Random Variable: Let X = the number of heads in one flip of the two coins. X takes on the values 0, 1, 2. (There are 0, 1, or 2 heads in the flip of two coins.) Therefore, the number of cells is three. Since X = the number of heads, the observed frequencies are 20 (for two heads), 57 (for one head), and 23 (for zero heads or both tails). The expected frequencies are 25 (for two heads), 50 (for one head), and 25 (for zero heads or both tails).
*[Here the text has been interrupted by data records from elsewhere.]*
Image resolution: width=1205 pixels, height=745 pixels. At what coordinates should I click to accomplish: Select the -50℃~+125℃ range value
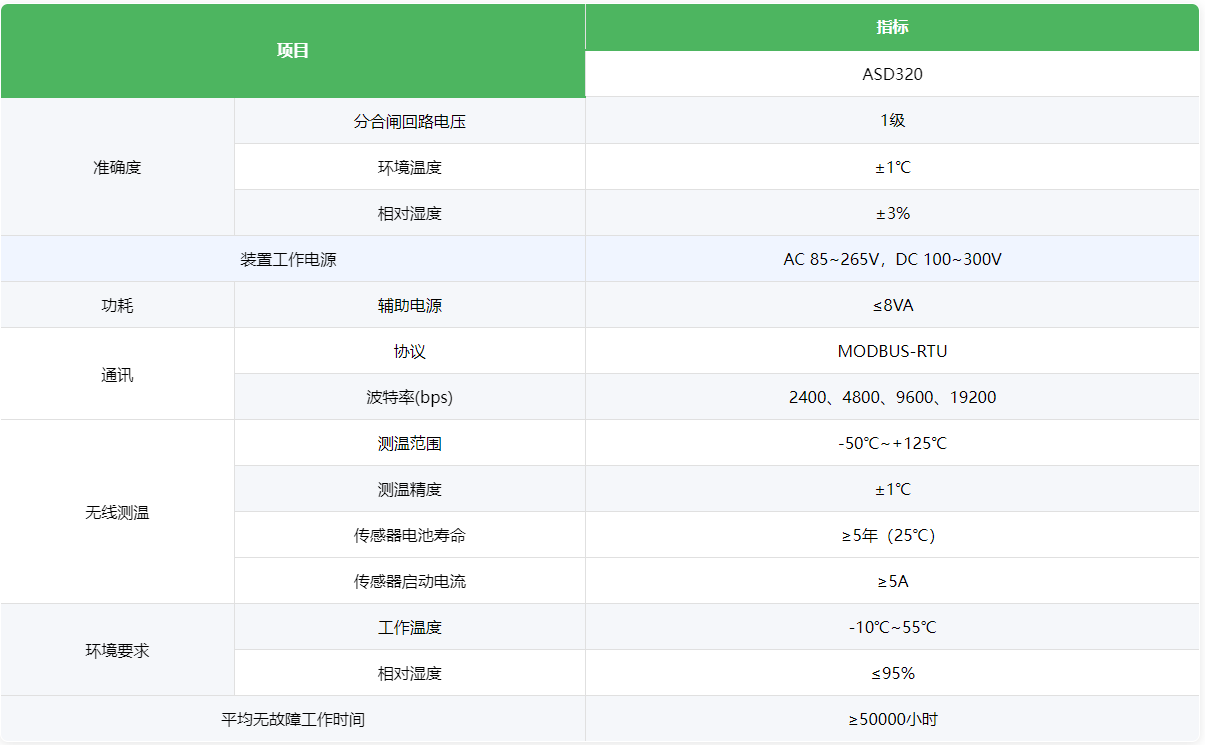tap(892, 443)
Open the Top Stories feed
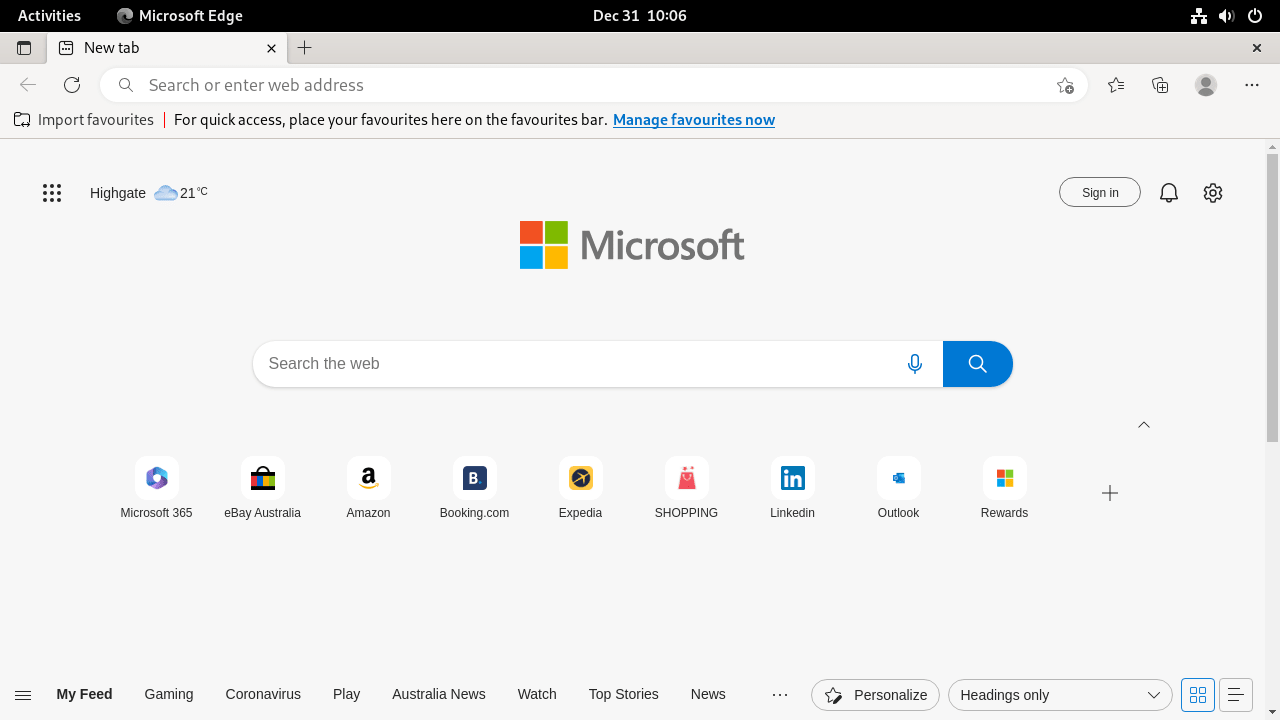The image size is (1280, 720). tap(623, 694)
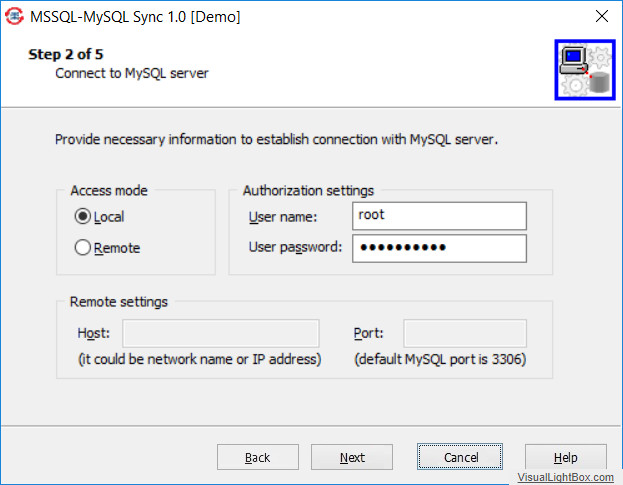Click the Host label in Remote settings
The width and height of the screenshot is (623, 485).
(93, 333)
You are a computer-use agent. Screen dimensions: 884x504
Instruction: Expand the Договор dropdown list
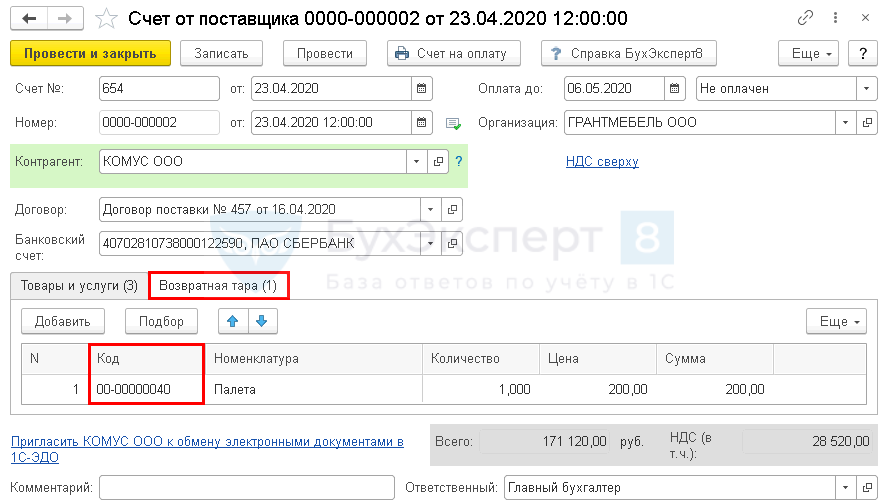430,210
This test is right-tailed.

H₀: The coins are fair.

H_a: The coins are not fair.

Distribution for the test: ${\chi }_2^2$ where df = 3 – 1 = 2.

Calculate the test statistic: χ² = 2.14

Graph:

Figure 11.7

The graph of the Chi-square shows the distribution and marks the critical value with two degrees of freedom at 95% level of confidence, α = 0.05, 5.991. The graph also marks the calculated χ² test statistic of 2.14. Comparing the test statistic with the critical value, as we have done with all other hypothesis tests, we reach the conclusion.

Conclusion: There is insufficient evidence to conclude that the coins are not fair: we cannot reject the null hypothesis that the coins are fair.